[Collection entries]
++++

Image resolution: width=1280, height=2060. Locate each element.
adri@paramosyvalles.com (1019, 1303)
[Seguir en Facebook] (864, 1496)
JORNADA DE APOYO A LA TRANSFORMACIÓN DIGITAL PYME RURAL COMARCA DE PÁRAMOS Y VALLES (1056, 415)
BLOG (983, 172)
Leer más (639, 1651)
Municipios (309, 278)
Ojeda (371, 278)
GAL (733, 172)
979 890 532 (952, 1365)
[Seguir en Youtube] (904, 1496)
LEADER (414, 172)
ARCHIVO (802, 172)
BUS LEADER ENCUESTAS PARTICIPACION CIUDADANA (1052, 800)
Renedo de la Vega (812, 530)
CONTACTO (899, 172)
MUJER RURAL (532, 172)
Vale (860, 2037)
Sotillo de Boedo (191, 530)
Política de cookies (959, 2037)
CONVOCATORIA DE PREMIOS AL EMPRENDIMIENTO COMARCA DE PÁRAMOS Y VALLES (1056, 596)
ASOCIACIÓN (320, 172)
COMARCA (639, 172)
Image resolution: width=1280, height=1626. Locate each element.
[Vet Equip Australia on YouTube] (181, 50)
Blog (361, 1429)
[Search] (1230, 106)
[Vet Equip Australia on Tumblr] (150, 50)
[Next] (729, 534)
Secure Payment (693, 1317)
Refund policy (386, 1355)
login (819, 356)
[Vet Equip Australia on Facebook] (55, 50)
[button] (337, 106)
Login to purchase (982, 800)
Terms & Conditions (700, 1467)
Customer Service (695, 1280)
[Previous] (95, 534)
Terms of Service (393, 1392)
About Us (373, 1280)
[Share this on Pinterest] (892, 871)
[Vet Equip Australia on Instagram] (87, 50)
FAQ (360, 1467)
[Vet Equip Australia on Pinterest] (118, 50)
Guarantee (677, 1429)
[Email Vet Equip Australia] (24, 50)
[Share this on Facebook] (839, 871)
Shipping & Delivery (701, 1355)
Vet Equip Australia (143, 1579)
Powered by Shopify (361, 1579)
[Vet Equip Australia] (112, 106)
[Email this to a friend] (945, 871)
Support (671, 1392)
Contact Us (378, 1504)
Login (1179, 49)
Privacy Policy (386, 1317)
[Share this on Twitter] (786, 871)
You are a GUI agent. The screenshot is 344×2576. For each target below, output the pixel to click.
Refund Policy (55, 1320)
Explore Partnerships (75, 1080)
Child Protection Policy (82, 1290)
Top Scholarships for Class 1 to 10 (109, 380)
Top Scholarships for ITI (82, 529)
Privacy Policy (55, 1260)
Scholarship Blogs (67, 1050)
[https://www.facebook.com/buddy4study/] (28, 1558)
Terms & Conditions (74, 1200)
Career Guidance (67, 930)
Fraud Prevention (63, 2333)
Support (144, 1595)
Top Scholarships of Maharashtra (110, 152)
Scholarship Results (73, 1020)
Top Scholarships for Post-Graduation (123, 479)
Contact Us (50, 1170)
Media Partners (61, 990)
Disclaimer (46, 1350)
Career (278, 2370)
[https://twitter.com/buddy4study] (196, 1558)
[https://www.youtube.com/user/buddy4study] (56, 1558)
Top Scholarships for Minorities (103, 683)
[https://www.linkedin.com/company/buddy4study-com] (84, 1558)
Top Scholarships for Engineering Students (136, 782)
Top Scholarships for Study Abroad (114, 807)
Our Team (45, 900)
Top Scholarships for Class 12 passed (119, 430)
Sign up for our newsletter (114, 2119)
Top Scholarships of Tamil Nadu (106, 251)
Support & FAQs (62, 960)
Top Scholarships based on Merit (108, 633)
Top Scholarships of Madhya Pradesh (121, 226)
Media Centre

++++

[Task objective] Copy the records above exactly, from the first line through the line containing "979 890 532 (952, 1365)", and include nothing else.

[Expected answer]
Image resolution: width=1280, height=2060. Locate each element.
adri@paramosyvalles.com (1019, 1303)
[Seguir en Facebook] (864, 1496)
JORNADA DE APOYO A LA TRANSFORMACIÓN DIGITAL PYME RURAL COMARCA DE PÁRAMOS Y VALLES (1056, 415)
BLOG (983, 172)
Leer más (639, 1651)
Municipios (309, 278)
Ojeda (371, 278)
GAL (733, 172)
979 890 532 (952, 1365)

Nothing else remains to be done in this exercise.